I’ve been helping women lose weight and keep it off for over two decades. One of the cornerstones of my weight loss and wellness program, The Self-Compassion Solution is: Eat more fruits and vegetables. So when a study titled: “Increased Fruit and Vegetable Intake Has No Discernible Effect On Weight Loss,” is published in theAmerican Journal of Clinical Nutrition I take notice.
This research worries me for numerous reasons. First, the evidence is clear that eating more fruits and veggies is key for weight management and optimizing health, wellness, longevity and reducing your risk of disease. Another study published in theAmerican Journal of Clinical Nutrition concluded that eating less than five servings of fruits and vegetables per day is associated with a shorter life and higher mortality rates.

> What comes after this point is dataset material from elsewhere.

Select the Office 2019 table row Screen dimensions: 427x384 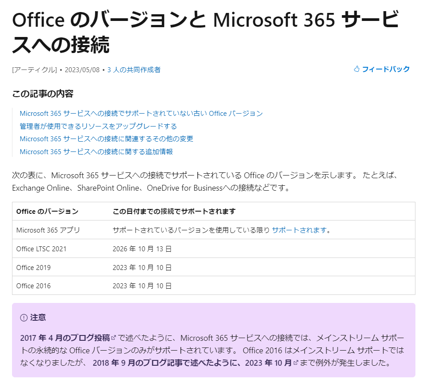[x=32, y=267]
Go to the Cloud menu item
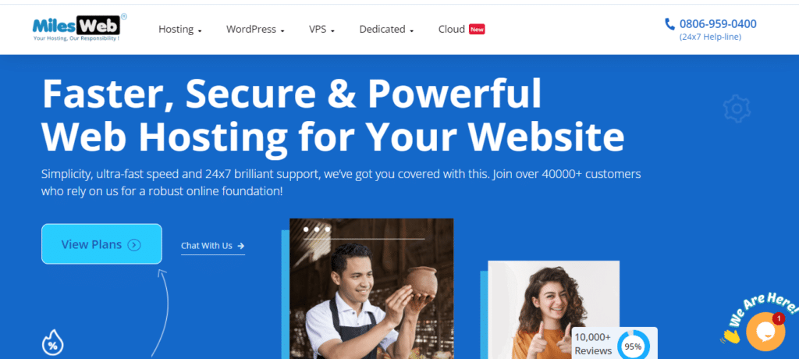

I’m concerned that many of the 54% of Americans who currently want to lose weight, will misinterpret this study and cut out the health giving nutrients and powerful weight loss attributes that fruits and vegetables bring to the table.

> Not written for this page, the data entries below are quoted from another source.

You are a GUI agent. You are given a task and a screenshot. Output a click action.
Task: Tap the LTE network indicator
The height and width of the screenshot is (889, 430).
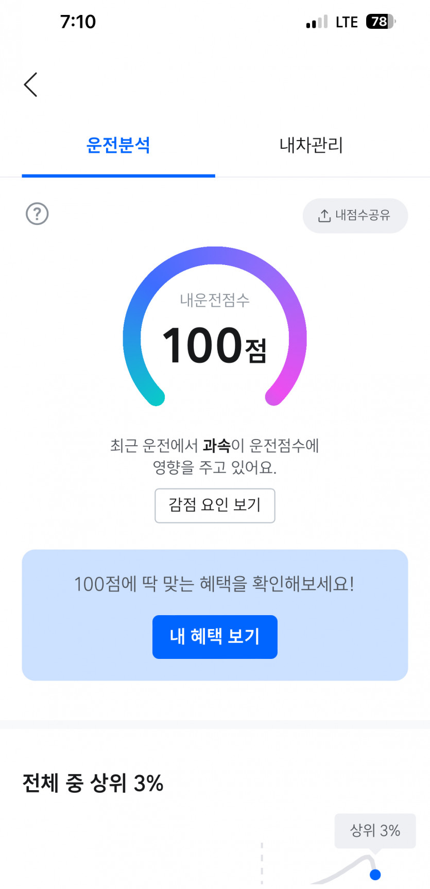[347, 22]
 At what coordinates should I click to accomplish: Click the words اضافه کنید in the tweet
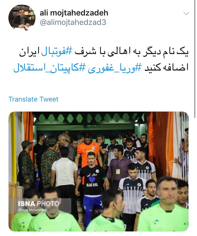coord(167,68)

Increasing the consumption of plant foods is a key element of any healthy diet. The United States Department of Agriculture (USDA) recommends we should: “Focus on fruits,” “Vary our veggies” and “Make half your plate fruits and vegetables.” In general, adults should consume about 3 cups of vegetables per day and 2 cups of fruit. Unfortunately, most of us fall far short of these recommendations. According to the Center for Disease Control (CDC), adults in the United States only consume fruit about 1.1 times per day and vegetables about 1.6 times per day.
The study is dead wrong about the connection between weight loss and produce consumption. The researchers examined only seven short-term, randomized controlled trials that focused on increasing fruit and vegetable intake for weight loss. They completely ignored the line of research on energy density — the number of calories a food has by weight — that clearly shows eating low energy dense foods like fruits and veggies leads to weight loss.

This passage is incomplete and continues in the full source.